Technical Contributions

  • Audio RAG Implementation: Working pipeline for segmenting and embedding audio
  • Similarity Search: Effective vector-based matching for musical moments
  • Real-time Processing: Sub-200ms query response times
  • Scalable Architecture: System design capable of handling larger datasets (if available)

Product Insights

  • User Behavior: Confirmed that micro-moment discovery is an intuitive concept (from my own tests haha)
  • Data Requirements: Revealed the massive scale needed for practical deployment
  • Infrastructure Reality: Demonstrated the gap between prototype and production-ready system

This prototype successfully proved the technical concept while revealing the practical challenges of scaling audio recommendation systems.

Project Reality: Lessons from a Small-Scale Prototype

Real User Experience & Limitations

⚠️ Disclaimer: The demo webapp will be discontinued at some point in time as this is no longer an active project.

User Statistics

During the project’s brief active period: - Peak Users: ~5 concurrent users - Usage Pattern: drop-off after first session - Core Problem: Limited classical music database meant very limited target audience - Total User interactions: 57 at the time of writing this

The Critical Realization

After one specific request, users found no additional value in the system.
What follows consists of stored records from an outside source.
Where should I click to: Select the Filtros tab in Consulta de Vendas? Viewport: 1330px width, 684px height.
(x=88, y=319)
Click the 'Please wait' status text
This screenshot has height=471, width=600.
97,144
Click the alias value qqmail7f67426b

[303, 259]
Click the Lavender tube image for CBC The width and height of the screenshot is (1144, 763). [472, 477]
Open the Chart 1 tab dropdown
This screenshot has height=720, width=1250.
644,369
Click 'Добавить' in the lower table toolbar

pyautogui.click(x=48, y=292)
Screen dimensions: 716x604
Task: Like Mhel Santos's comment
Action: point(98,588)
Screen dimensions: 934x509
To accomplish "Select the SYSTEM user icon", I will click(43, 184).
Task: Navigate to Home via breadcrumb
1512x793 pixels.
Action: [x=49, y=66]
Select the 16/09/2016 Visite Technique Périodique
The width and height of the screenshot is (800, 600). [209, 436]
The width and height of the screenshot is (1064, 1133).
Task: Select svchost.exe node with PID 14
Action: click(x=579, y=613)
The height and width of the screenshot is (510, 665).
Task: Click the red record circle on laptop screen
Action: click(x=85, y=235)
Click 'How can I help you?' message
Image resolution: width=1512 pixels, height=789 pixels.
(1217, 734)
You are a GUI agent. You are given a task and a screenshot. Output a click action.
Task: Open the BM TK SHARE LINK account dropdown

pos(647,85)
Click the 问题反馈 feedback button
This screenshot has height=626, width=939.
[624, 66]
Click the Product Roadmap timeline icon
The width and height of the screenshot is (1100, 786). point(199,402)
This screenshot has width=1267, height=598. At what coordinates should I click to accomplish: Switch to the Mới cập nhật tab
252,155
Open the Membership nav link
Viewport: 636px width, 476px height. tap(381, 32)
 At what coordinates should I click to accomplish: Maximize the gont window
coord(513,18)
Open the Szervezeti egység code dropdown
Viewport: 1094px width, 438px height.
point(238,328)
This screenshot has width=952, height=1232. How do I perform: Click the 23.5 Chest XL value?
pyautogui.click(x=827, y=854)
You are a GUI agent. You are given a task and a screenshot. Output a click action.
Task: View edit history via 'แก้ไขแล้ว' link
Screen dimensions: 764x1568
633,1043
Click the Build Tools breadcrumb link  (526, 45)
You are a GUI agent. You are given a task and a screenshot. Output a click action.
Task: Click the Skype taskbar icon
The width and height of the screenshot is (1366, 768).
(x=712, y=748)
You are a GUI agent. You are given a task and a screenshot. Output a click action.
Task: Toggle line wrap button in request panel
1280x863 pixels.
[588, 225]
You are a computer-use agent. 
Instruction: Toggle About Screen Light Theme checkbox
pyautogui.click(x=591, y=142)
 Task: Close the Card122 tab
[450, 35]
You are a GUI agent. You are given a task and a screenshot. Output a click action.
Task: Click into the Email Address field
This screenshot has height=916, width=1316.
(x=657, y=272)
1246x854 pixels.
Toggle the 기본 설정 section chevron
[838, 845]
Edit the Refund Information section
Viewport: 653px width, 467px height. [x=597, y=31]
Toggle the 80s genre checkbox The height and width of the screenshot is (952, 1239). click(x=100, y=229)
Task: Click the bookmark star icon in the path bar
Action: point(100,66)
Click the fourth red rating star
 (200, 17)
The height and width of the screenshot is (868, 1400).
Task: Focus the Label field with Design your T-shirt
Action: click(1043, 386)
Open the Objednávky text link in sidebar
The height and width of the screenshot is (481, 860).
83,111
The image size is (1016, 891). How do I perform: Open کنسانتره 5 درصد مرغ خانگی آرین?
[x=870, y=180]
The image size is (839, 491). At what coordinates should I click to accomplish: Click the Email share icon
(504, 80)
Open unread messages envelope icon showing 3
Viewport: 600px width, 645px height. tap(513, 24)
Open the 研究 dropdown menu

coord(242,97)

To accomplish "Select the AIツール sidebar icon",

This revealed a fundamental flaw in my approach:

The Data Collection Problem: To create a truly useful micro-moment music discovery system, you need a dataset comparable to YouTube Music’s entire database. With only 2,847 classical pieces, the system couldn’t provide the diversity needed for sustained engagement.

Why I Stopped Working on This Project

The project was discontinued because:

  1. Scale Requirements: Effective micro-moment discovery requires YouTube Music-scale databases (millions of tracks)
  2. Data Collection: No feasible way to legally obtain and process the required audio volume
  3. Infrastructure Costs: The compute and storage requirements exceed individual project capabilities
  4. User Expectations: Modern users expect comprehensive music libraries, not classical-only demos

Lessons for Future Projects

What Worked

  • Technical Implementation: The core audio segmentation and similarity search performed well
  • User Interface: 10-second moment discovery proved intuitive and engaging
  • Proof of Concept: Successfully demonstrated that micro-moment matching is technically feasible

What Didn’t Scale

  • Data Acquisition: Underestimated the challenge of building comprehensive audio databases
  • User Retention: Limited catalog meant users quickly hit the “bottom” of recommendations
  • Business Model: No clear path to monetization without massive content licensing deals

Key Takeaway

Some innovations require infrastructure that only large companies can provide. The micro-moment music discovery concept remains valid, but executing it requires resources that individual developers cannot realistically access.

This was a valuable lesson in understanding the difference between technically feasible and practically viable in product development.